SET EXERCISE: Pick up the mailing-list thread about IrRegex and Unicode character classes at the point where it stops, and keep writing it.

EXCERPT TO READ start

[Top][All Lists]
[Date Prev][Date Next][Thread Prev][Thread Next][Date Index][Thread Index]
Re: [Chicken-users] Neophyte in scheme: string-split not quite what I wa
From: |
Alex Shinn |
Subject: |
Re: [Chicken-users] Neophyte in scheme: string-split not quite what I want |
Date: |
Sat, 21 Jul 2012 10:41:51 +0900 |
On Sat, Jul 21, 2012 at 3:19 AM, Charles Hixson
<address@hidden> wrote:
> On 07/20/2012 04:05 AM, Дмитрий wrote:
>>
>> Hello.
>>
>> Does IrRegex support Unicode character classes? E.g. Will IrRegex consider
>> accented letters (á) or Cyrillic letters (я) as "alpha"? Wil IrRegex
>> consider Chinese wide space ( ) as "space"? Will IrRegex consider Chinese
>> brackets (「」【】) as "punct"? If it doesn't, the regexp is going to be
>> EXTREMELY messy [in fact, I believe it may better to build such a regexp
>> automatically then].
>>
>> I’m on Windows, so I can’t check it (when I use UTF-8 console via chcp
>> 65001, for some reason Chicken seems to fail on every string with operation
>> non-ascii string — even on a simple (display "Привет")).

EXCERPT TO READ end
SUPPLIED INFORMATION start

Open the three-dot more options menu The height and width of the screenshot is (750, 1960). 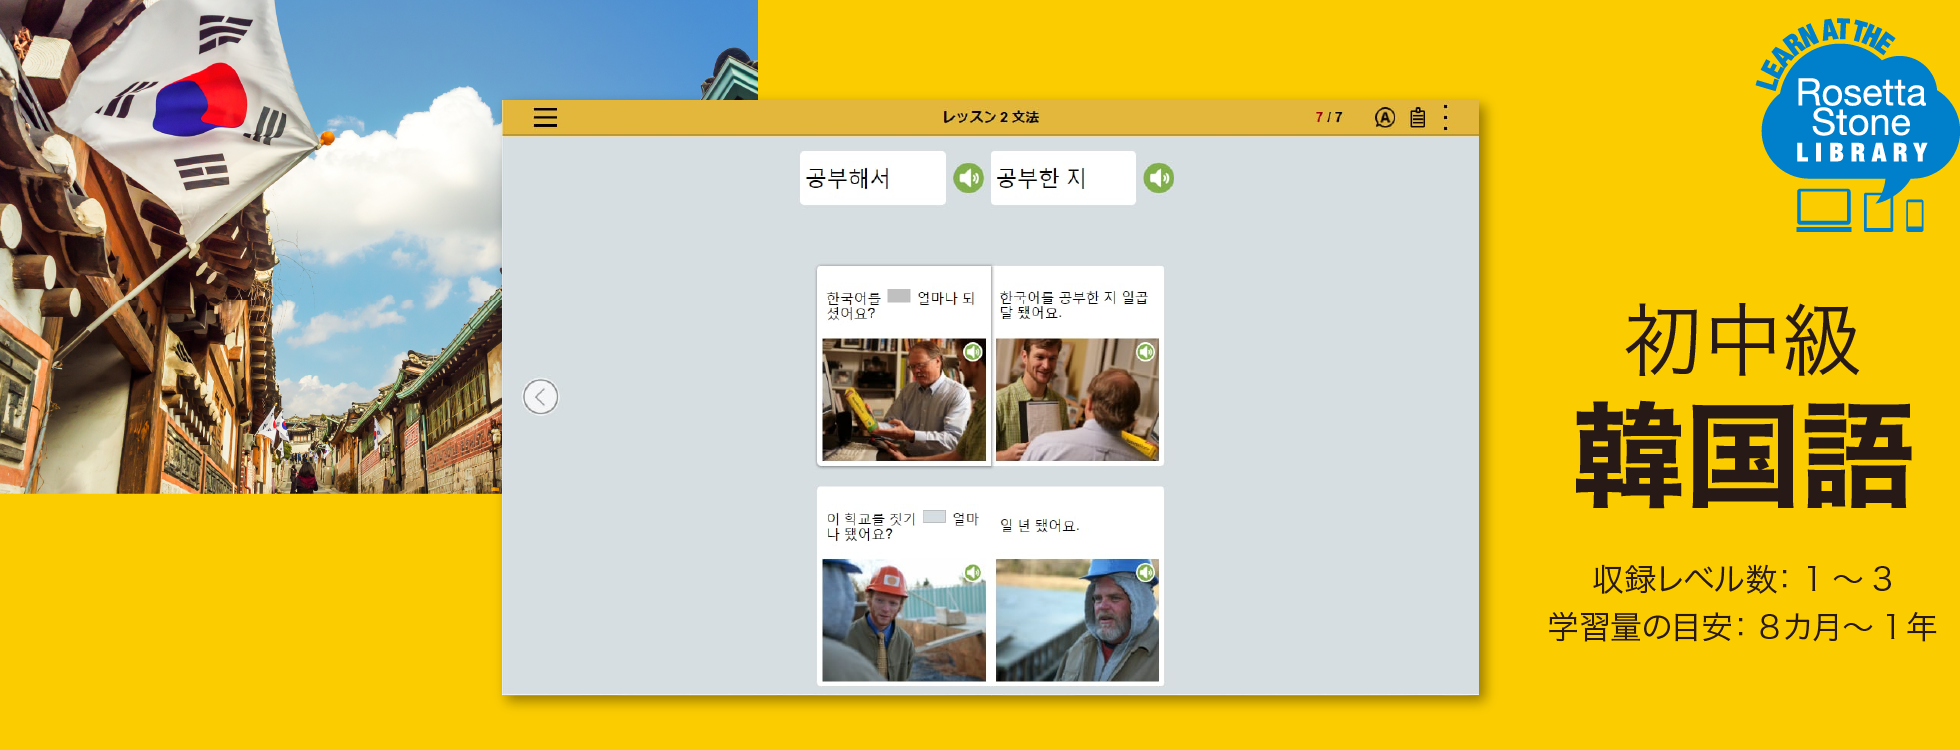click(1445, 118)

SUPPLIED INFORMATION end

EXPECTED ANSWER:
>>
>>
>> --
>> Yours sincerely,
>> Dmitry Kushnariov
>>
>>
>
> As I said, I'm a neophyte. My "character classes" were based around
> [a-zA-z] etc. So you can readily see why the pattern would have quickly
> become unreasonably complex. I didn't find any definition of other
> character classes (well, not one that meant anything) and given the
> discussion, I think that they wouldn't have worked if I'd gotten to the
> point of testing them.
>
> I was planning on using Chicken to learn scheme, since R7SR is supposed to
> be based more on R5SR than on R6SR, but maybe it's better to learn using
> Racket. I *trust* the conversion won't be too difficult. (I *do* need to
> use utf-8 in lots of places, and an incomplete implementation while I was
> learning would be ... unpleasant. Particularly if the user documentation
> presumed that it *was* complete.)
The utf8 implementation is not incomplete. It's just
not the default.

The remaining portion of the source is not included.